Description of the task — Your answer must be an exact copy of the records, minus any pictures.

Data for review —
■ ■ ■ ■ ■

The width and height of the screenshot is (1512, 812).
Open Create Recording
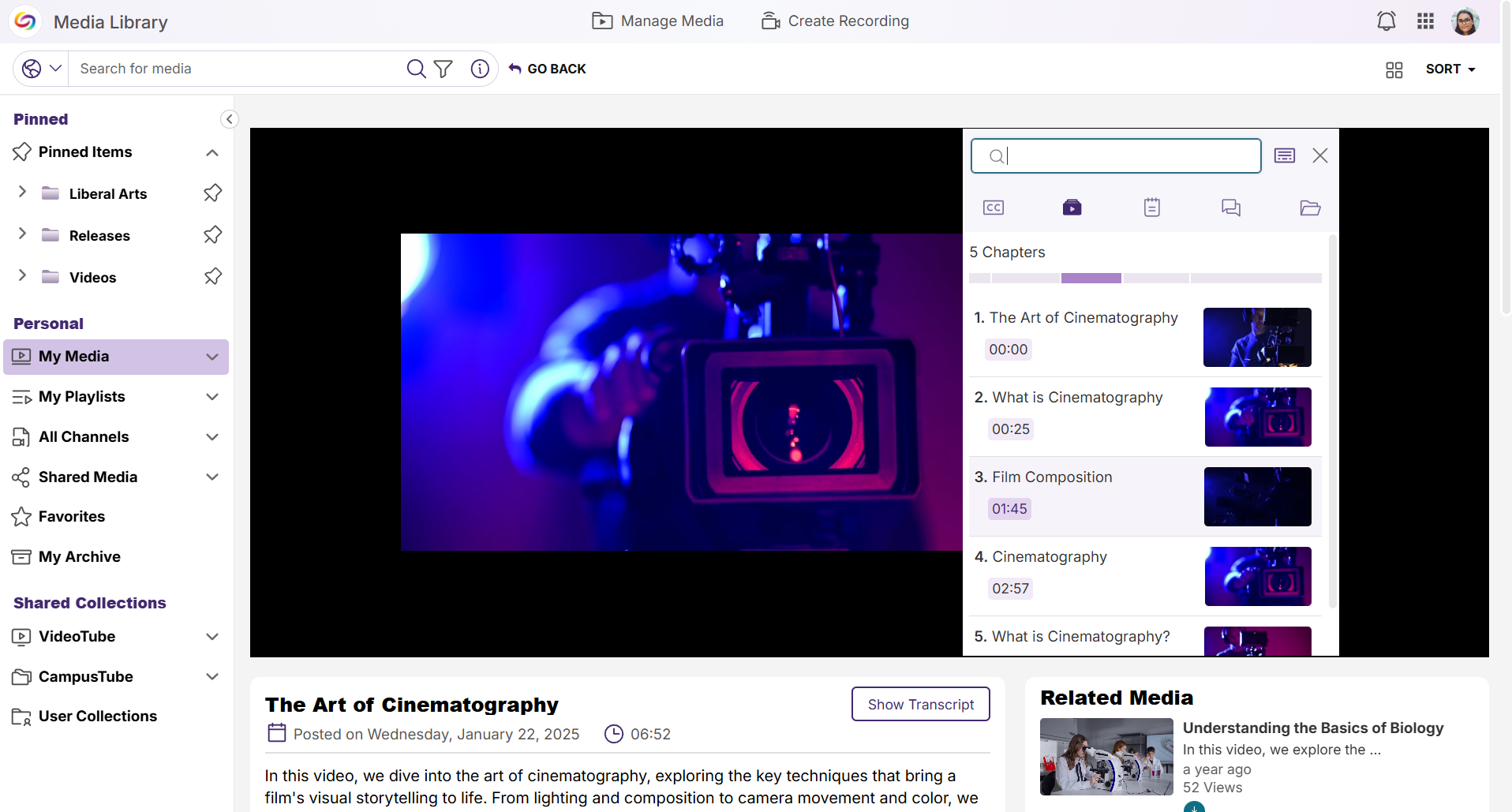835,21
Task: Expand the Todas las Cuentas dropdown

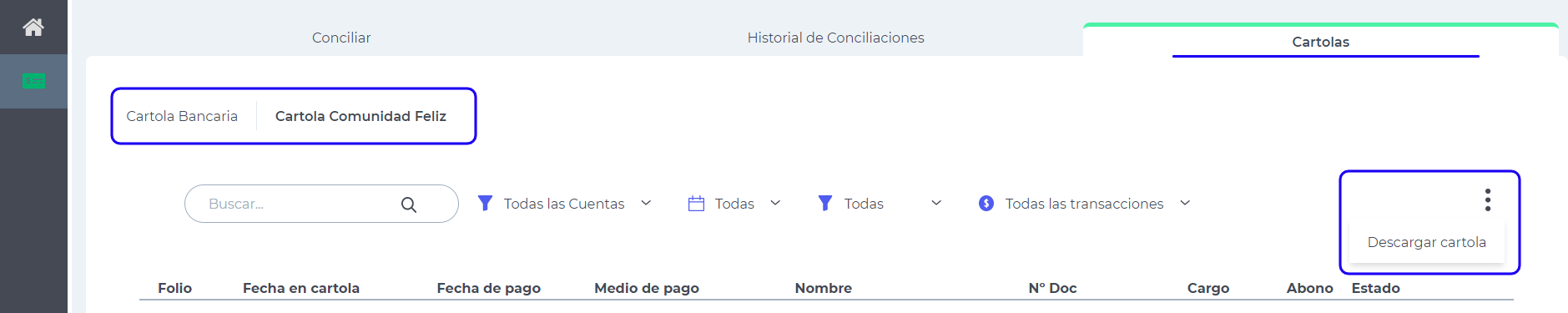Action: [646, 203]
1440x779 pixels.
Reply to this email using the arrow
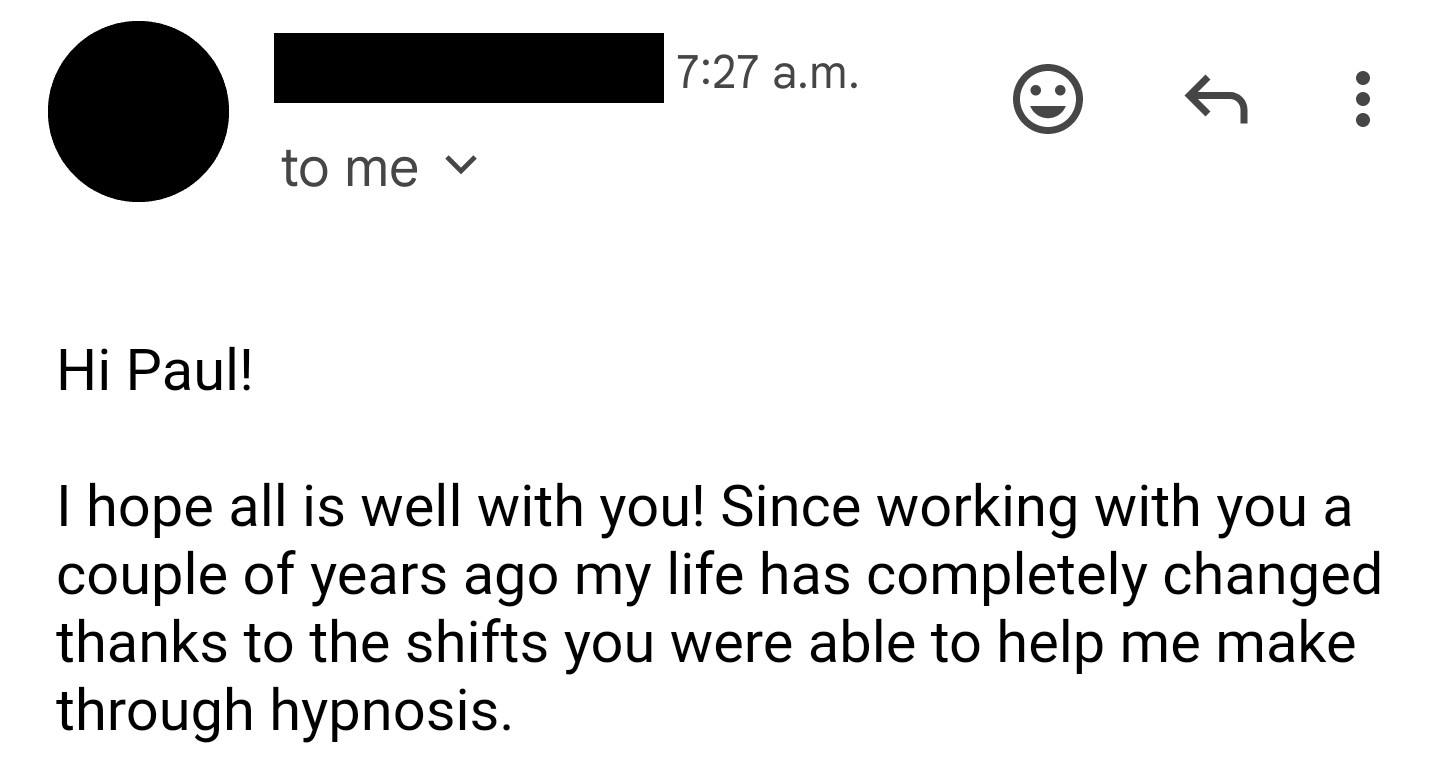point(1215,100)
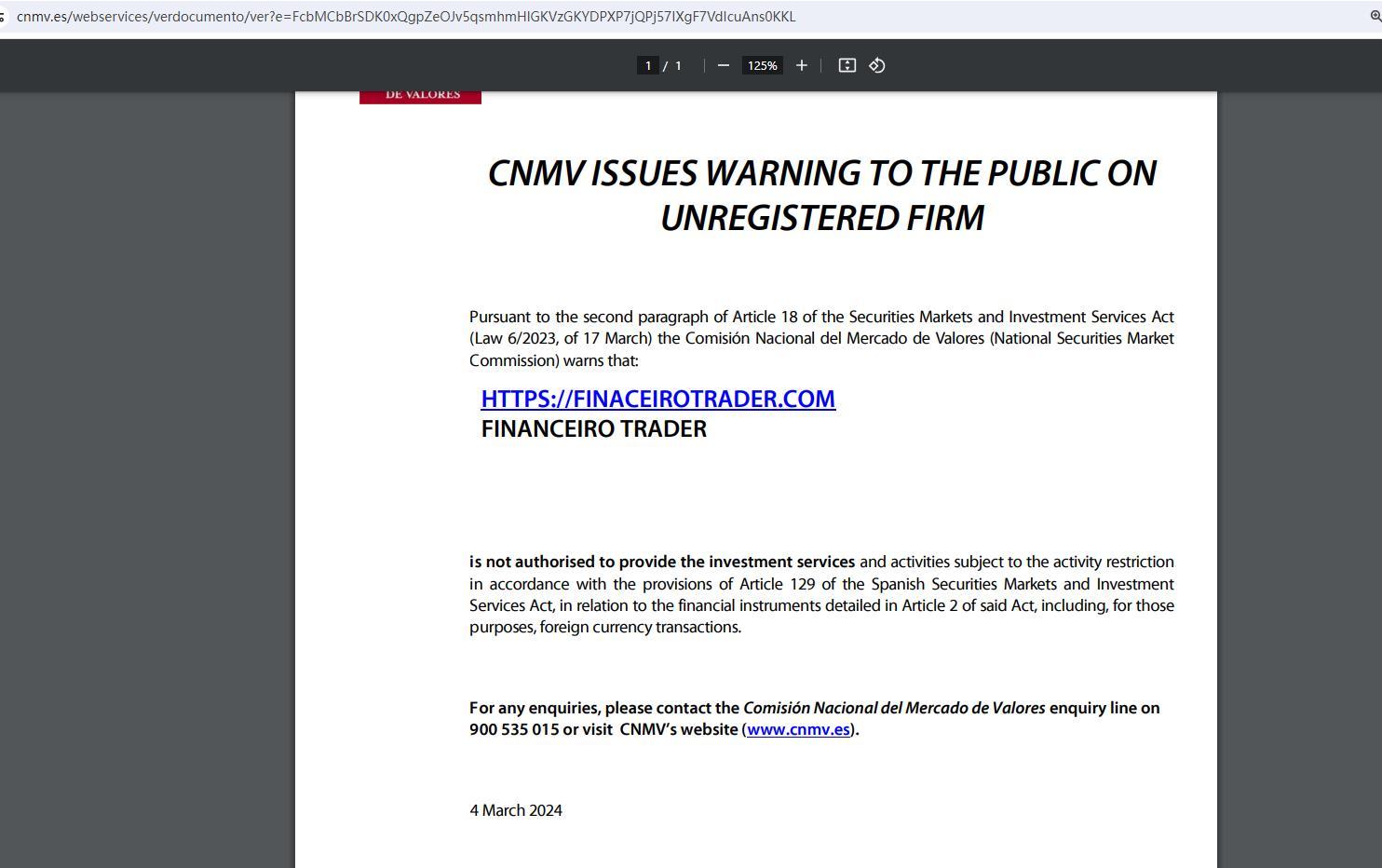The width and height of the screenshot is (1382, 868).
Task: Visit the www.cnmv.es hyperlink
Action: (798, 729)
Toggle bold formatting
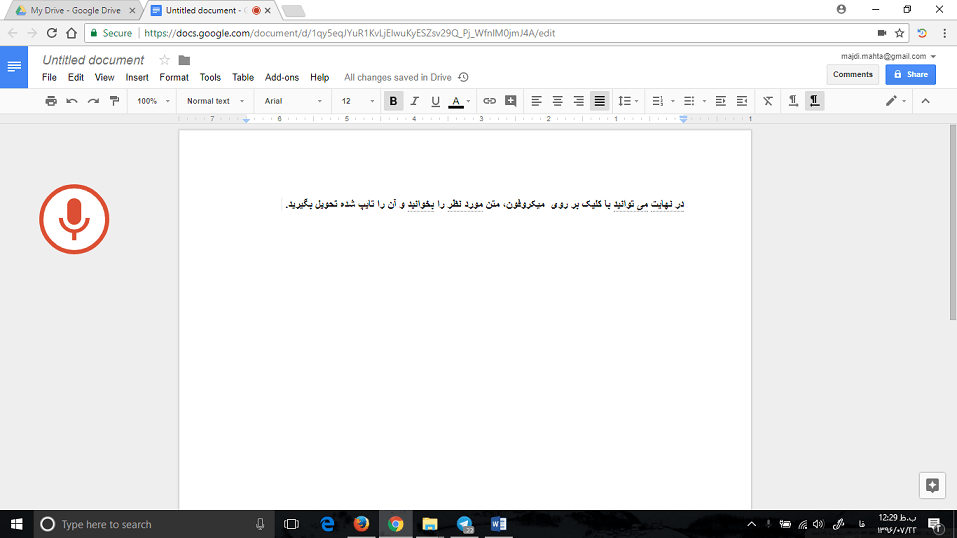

■ ■ ■ ■ ■

Solution below —
The width and height of the screenshot is (1512, 812).
Open Create Recording
835,21
Task: Expand the Todas las Cuentas dropdown

Action: [646, 203]
1440x779 pixels.
Reply to this email using the arrow
point(1215,100)
The width and height of the screenshot is (1382, 868).
Task: Visit the www.cnmv.es hyperlink
Action: (798, 729)
Toggle bold formatting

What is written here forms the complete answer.